Your assignment – Print out every entry, keeping each line identical to the original.

Input material –
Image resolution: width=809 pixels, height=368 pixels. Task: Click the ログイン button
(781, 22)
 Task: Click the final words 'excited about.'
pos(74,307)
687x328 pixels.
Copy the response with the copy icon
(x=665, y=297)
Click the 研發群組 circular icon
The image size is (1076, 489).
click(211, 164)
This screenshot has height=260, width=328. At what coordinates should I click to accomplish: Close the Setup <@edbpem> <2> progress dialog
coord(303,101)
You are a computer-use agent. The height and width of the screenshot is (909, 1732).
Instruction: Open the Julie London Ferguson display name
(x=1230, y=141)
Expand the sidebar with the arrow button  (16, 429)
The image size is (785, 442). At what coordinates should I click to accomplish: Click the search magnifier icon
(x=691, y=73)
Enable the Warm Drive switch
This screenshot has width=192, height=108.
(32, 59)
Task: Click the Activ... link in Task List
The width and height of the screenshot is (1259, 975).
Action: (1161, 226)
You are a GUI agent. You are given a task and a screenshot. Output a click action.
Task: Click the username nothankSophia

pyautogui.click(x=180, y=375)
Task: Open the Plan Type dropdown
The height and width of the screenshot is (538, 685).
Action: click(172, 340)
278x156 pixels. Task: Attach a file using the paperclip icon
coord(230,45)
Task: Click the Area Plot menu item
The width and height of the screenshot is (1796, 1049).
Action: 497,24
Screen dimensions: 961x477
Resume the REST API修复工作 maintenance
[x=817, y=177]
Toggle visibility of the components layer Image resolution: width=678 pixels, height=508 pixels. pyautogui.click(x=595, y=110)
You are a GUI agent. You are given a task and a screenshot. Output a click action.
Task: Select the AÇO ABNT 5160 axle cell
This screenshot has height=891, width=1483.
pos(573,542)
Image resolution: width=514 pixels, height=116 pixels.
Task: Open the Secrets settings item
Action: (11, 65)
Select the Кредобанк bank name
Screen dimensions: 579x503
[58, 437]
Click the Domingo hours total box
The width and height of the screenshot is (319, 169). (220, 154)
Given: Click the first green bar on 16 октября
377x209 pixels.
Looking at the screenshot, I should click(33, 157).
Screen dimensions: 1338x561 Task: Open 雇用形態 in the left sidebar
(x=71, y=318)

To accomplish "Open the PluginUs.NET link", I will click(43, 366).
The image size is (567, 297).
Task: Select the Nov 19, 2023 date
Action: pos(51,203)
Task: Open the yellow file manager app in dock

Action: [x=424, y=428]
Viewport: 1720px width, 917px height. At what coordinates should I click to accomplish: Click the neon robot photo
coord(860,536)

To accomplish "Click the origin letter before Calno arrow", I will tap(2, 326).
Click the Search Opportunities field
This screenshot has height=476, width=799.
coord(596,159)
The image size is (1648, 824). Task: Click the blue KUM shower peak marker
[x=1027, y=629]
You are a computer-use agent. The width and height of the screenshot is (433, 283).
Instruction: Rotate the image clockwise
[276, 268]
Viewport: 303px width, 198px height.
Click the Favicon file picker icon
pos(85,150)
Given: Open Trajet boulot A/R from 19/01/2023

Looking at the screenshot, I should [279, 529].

Written response –
Image resolution: width=809 pixels, height=368 pixels. Task: Click the ログイン button
(781, 22)
 Task: Click the final words 'excited about.'
pos(74,307)
687x328 pixels.
Copy the response with the copy icon
(x=665, y=297)
Click the 研發群組 circular icon
The image size is (1076, 489).
click(211, 164)
This screenshot has height=260, width=328. At what coordinates should I click to accomplish: Close the Setup <@edbpem> <2> progress dialog
coord(303,101)
You are a computer-use agent. The height and width of the screenshot is (909, 1732).
Instruction: Open the Julie London Ferguson display name
(x=1230, y=141)
Expand the sidebar with the arrow button  (16, 429)
The image size is (785, 442). At what coordinates should I click to accomplish: Click the search magnifier icon
(x=691, y=73)
Enable the Warm Drive switch
This screenshot has width=192, height=108.
(32, 59)
Task: Click the Activ... link in Task List
The width and height of the screenshot is (1259, 975).
Action: (1161, 226)
You are a GUI agent. You are given a task and a screenshot. Output a click action.
Task: Click the username nothankSophia

pyautogui.click(x=180, y=375)
Task: Open the Plan Type dropdown
The height and width of the screenshot is (538, 685).
Action: click(172, 340)
278x156 pixels. Task: Attach a file using the paperclip icon
coord(230,45)
Task: Click the Area Plot menu item
The width and height of the screenshot is (1796, 1049).
Action: 497,24
Screen dimensions: 961x477
Resume the REST API修复工作 maintenance
[x=817, y=177]
Toggle visibility of the components layer Image resolution: width=678 pixels, height=508 pixels. pyautogui.click(x=595, y=110)
You are a GUI agent. You are given a task and a screenshot. Output a click action.
Task: Select the AÇO ABNT 5160 axle cell
This screenshot has height=891, width=1483.
pos(573,542)
Image resolution: width=514 pixels, height=116 pixels.
Task: Open the Secrets settings item
Action: (11, 65)
Select the Кредобанк bank name
Screen dimensions: 579x503
[58, 437]
Click the Domingo hours total box
The width and height of the screenshot is (319, 169). (220, 154)
Given: Click the first green bar on 16 октября
377x209 pixels.
Looking at the screenshot, I should click(33, 157).
Screen dimensions: 1338x561 Task: Open 雇用形態 in the left sidebar
(x=71, y=318)

To accomplish "Open the PluginUs.NET link", I will click(43, 366).
The image size is (567, 297).
Task: Select the Nov 19, 2023 date
Action: pos(51,203)
Task: Open the yellow file manager app in dock

Action: [x=424, y=428]
Viewport: 1720px width, 917px height. At what coordinates should I click to accomplish: Click the neon robot photo
coord(860,536)

To accomplish "Click the origin letter before Calno arrow", I will tap(2, 326).
Click the Search Opportunities field
This screenshot has height=476, width=799.
coord(596,159)
The image size is (1648, 824). Task: Click the blue KUM shower peak marker
[x=1027, y=629]
You are a computer-use agent. The width and height of the screenshot is (433, 283).
Instruction: Rotate the image clockwise
[276, 268]
Viewport: 303px width, 198px height.
Click the Favicon file picker icon
pos(85,150)
Given: Open Trajet boulot A/R from 19/01/2023

Looking at the screenshot, I should [279, 529].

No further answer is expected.